# How to combine Computer Graphics with Programming (like C++)



## isenberg (Sep 20, 2015)

Hello everyone, So, I got admitted into engineering college and I am in 1st sem. And I don't know what I want. I am not really good at anything, not communication, not maths, neither chemistry, I like physics little bit and I think I am pretty good at basics of C++ (I learned it in class 12) but that's it. That's all I can say about me ( plus I have forgotten almost everything I had learned because of the last 2 years of gap). However, during these 2 years of gap, I stumbled onto the software Cinema 4D, zbrush, 3ds max etc. and I am making some 3d models by watching online tutorial and I am also doing some basic video editing and vfx. So, Now, I am 23 years old and I don't think I can newly learn anything right now. So, my question is how can I combine these two interest of mine (programming and 3D modeling/computer graphics basically) and make a career out of it. In what direction should I go. I know we have computer graphics in 4th semester but that is using C. But I have never done any programming where you make computer draw something on the screen. I have only basic knowledge of C++. 
So, what kind of career option do I have? is engg. a good choice for me at all? or should I directly go for animation course? or is there a way to use these two things together to make a career out of it. I am wiling to learn by any means. Even online.
Any suggestion is welcome. I hope I didn't bore with my lengthy story. Thank you


----------



## The Conqueror (Nov 5, 2015)

If you are planning for a career as a game developer, in that case instead of focusing more on a particular language or technology, it is better to focus more on core engineering, especially Mathematics.

I think you can check out Unity engine and play with it, but if you're planning for a career in gaming industry, it is extremely important that you do exceedingly well in your engineering coursework.

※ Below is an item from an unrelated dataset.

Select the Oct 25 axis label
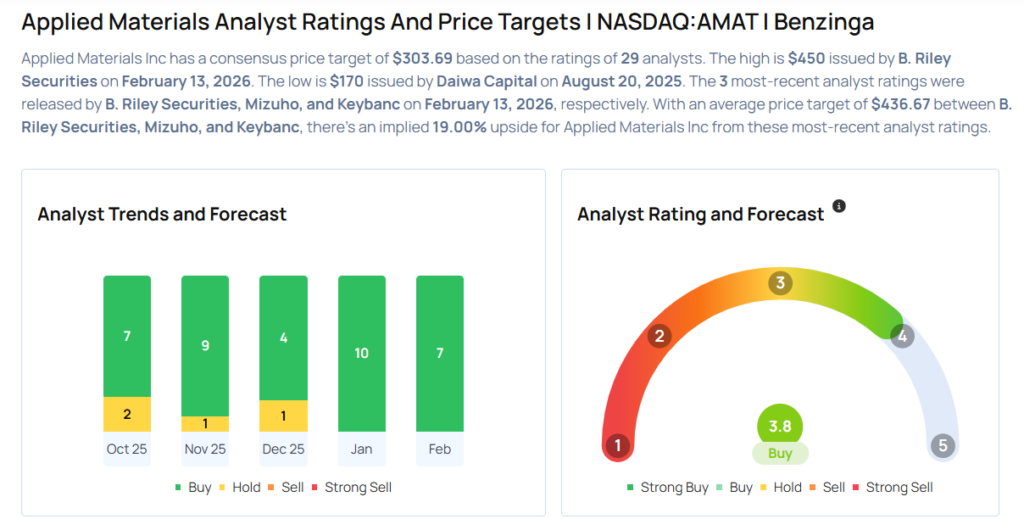This screenshot has width=1024, height=519. [127, 449]
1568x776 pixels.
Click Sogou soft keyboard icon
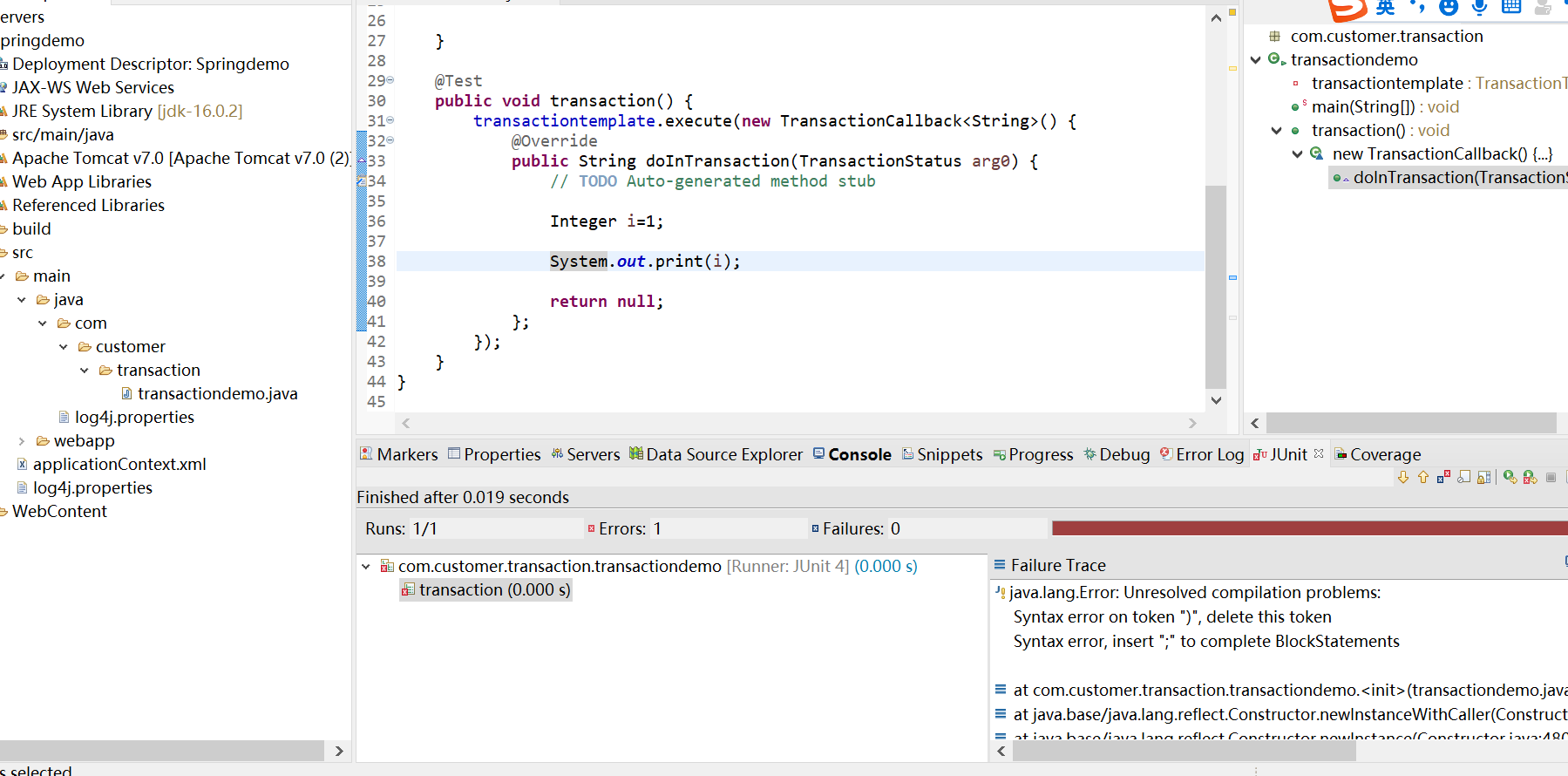click(x=1511, y=8)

Become very proficient in areas like Geometry, Trigonometry, Vector Algebra, Calculus, Linear Algebra, Discrete Mathematics, ...

I also suggest that you read all the answers given by Top-Writers here: *www.quora.com/topic/Video-Game-Industry/writers


----------



## Anorion (Nov 5, 2015)

hmm... is your college in the city? Can you pass both Engineering and take on some extra work?
Don't quit engineering, go to a part time game design or game programming course. You can go for post graduate studies in that field also. 
There are also many tutorials and resources available for Unity, which you can do from home itself. 
So basically, first concentrate on your course. You are only 23, you can learn and practice and get better at many things, don't expect to start working miracles immediately.


----------



## Ricky (Nov 5, 2015)

Well, there is whole lot than you can see. Anyways, to have career in game or anything, you need to be expert in it. Game designing need lots of skills. One of my friend works as 3D designer, he has worked for many famous game but he is not programmer. He is a pro at 3Ds max and maya. Similarly, there is a guy whom I know, is game developer but he works only for a particular engine, don't know which one. 

My advice is that instead of jumping into anything at this stage, give yourself some time, may be after first year think again as by then you will have better exposure and knowledge.


----------